News that residents of wealthier neighborhoods in Oakland are hiring private security firms and mounting private surveillance cameras nauseates me. I think I'd throw up less if they would take up collections to help provide such security for poorer neighborhoods where the most crime and violence occurs. But I'm not sure anymore that I can entirely condemn them as I'm puking.
Indeed, with shootings in the past few weeks at Jack London Square, shootings in the heart of Uptown, a broad daylight shooting last week in front of a busy hotel at 11th and Broadway downtown, a shooting in Trestle Glen, it's getting harder for me to defend Oakland to residents and outsiders who fear it.

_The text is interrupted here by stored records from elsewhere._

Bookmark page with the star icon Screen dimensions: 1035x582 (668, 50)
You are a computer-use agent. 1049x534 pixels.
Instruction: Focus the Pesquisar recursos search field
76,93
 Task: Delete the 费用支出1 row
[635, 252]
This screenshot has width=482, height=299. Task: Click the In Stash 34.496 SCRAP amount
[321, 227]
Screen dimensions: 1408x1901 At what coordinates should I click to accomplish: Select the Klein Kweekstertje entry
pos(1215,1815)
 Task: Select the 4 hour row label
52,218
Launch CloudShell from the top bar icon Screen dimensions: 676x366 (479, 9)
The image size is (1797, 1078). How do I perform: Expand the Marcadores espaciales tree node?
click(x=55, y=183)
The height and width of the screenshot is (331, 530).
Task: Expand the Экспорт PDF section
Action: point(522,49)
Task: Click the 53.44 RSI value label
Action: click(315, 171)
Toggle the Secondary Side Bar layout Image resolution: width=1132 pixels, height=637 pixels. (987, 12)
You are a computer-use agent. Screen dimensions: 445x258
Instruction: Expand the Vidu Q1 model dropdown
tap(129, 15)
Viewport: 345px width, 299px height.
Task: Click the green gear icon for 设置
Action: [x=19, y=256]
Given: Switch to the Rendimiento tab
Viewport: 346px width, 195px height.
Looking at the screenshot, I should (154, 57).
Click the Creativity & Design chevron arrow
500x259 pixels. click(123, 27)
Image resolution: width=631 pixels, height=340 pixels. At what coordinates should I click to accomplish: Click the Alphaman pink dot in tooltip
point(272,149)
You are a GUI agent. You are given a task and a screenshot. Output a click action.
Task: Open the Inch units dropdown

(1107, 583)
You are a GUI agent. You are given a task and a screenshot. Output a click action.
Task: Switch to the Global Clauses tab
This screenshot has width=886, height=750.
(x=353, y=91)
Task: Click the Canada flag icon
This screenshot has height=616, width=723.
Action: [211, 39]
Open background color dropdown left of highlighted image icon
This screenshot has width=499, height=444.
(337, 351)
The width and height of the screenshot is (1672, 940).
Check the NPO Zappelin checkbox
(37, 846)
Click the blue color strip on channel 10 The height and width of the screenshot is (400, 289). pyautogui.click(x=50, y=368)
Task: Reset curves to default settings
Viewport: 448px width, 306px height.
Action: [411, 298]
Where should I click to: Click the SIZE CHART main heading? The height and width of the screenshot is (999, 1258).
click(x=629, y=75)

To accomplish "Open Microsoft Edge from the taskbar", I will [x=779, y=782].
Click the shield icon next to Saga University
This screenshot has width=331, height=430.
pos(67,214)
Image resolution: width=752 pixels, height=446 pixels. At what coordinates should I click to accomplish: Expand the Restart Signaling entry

Not impossible. Just harder.
With the stories here on the Almanac, I had hoped (forlornly) to get people to think longer about the hard-hit parts of Oakland, to encourage them to consider the lives lost and lives altered by the gun in East and West Oakland. I'd sought to discourage them from quickly and easily writing-off thedead and their survivors or ignoring the dark plight of the wounded.
At the same time, elsewhere, I've always tried to celebrate the city's greatness, its integrated public spaces, its history and its trees and its bungalows and its youthful, fertile culinary scene.
But every week it gets harder to honestly argue that most of Oakland is safe, hard to stand on the claim that whole neighborhoods remain peaceful and unbloodied.